The Board of Directors of the Company informs that pursuant to Article 6 paragraphs 1 and 3 the consolidated quarterly reports and the consolidated interim report will include the quarterly financial information and the condensed interim financial statements respectively.

At the same time, the Board of Directors of the Company informs that pursuant to Article 79 paragraph 2 the Issuer will not publish quarterly reports for Q4 2020 and Q2 2021.

 

Detailed legal basis: Article 80 paragraph 1 of the Regulations of the Minister of Finance of 29 March 2018 on current and periodic information published by issuers of securities and conditions for recognition as equivalent the information required by laws of non-EU member states.
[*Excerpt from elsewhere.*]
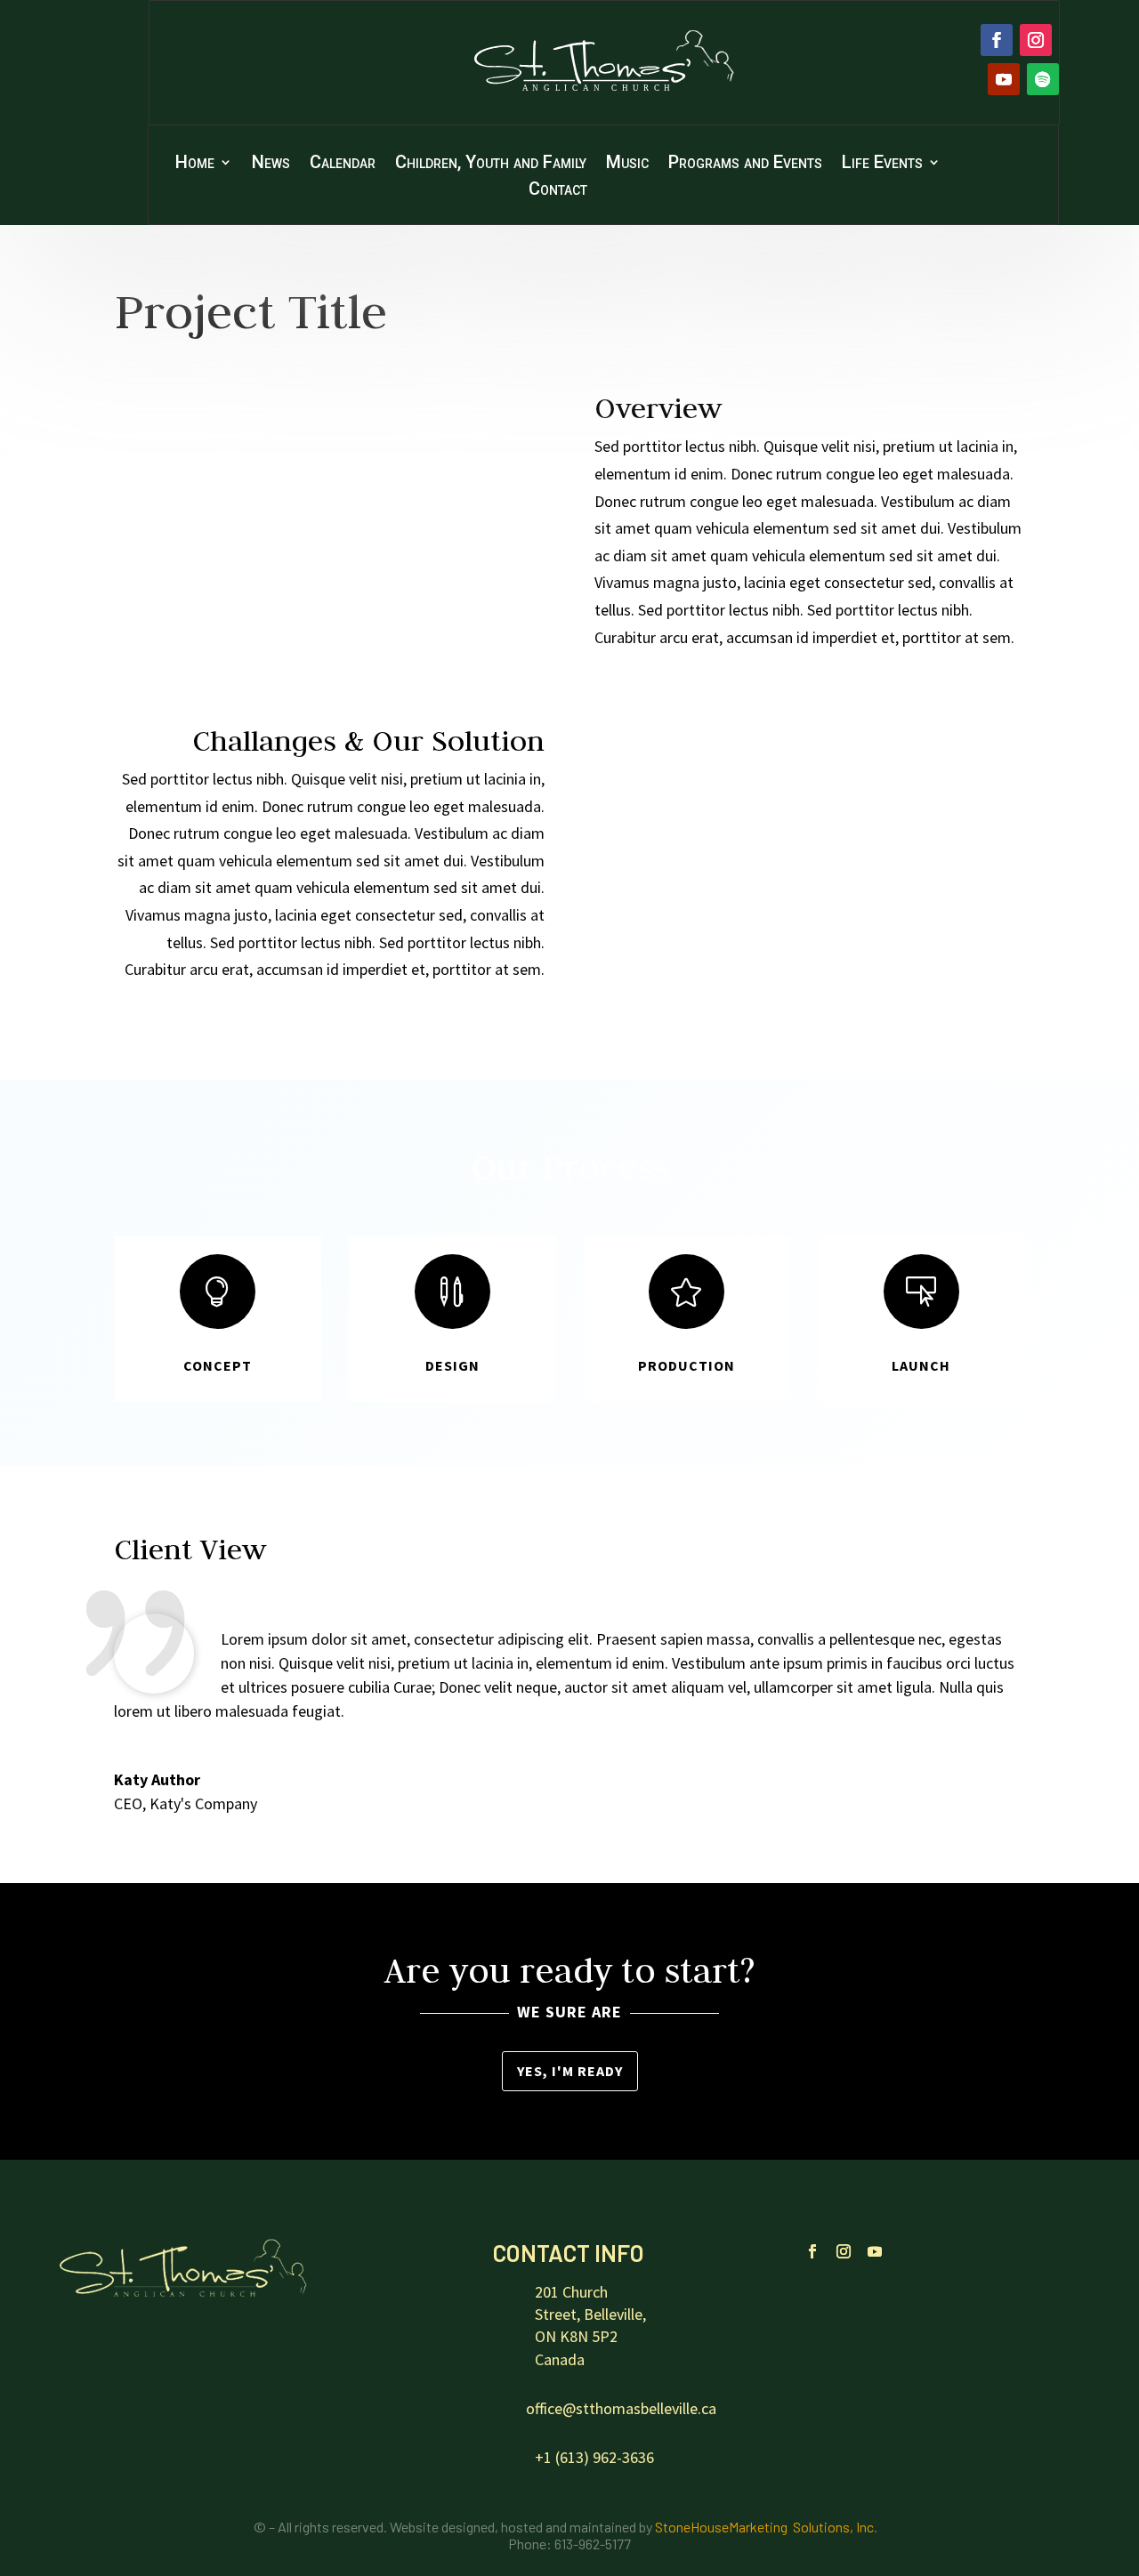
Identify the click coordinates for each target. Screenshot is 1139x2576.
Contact (558, 190)
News (271, 164)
ESPI 34/2020 Signing a significant investment agreement

Management Board of IMS S.A. (“Issuer”) informs that on 20th December this year an investment agreement was signed concerning the acquisition of capital in the subsidiary Closer Music Sp. z o.o. (‘the Company’, ‘Closer Music’), dealing with the development and commercialisation of its own music libraries. The Company will issue and sell to a foreign investor shares representing 4.9% of the share capital (including the issue) for EUR 140 thousand. The estimated valuation of 100% of Closer Music shares is therefore PLN 12.7m. The parties have set the deadline for the realisation of the investment at the end of January 2021. The investor also holds an option to purchase additional 2.1% of shares (the number of shares calculated as at December 2020) for the price of EUR 60,000 over the next two years.

Acquisition of the aforementioned investor, apart from capital for the development of music libraries, is important for further development of Closer Music. This investor – a manager with many years of experience in key positions in the largest European companies in the sensory marketing industry and, consequently, with broad contacts in the industry – will engage in the sale of Closer Music catalogues to companies located in Western Europe.
 

The Agreement needs to be approved of the Issuer’s Supervisory Board and  the Closer Music General Meeting of Shareholders needs to adopt necessary resolutions for it to be implemented.  In the event of refusal to issue the necessary approval or failure to adopt resolutions, the Agreement shall be automatically terminated, and its provisions shall have no legal effect.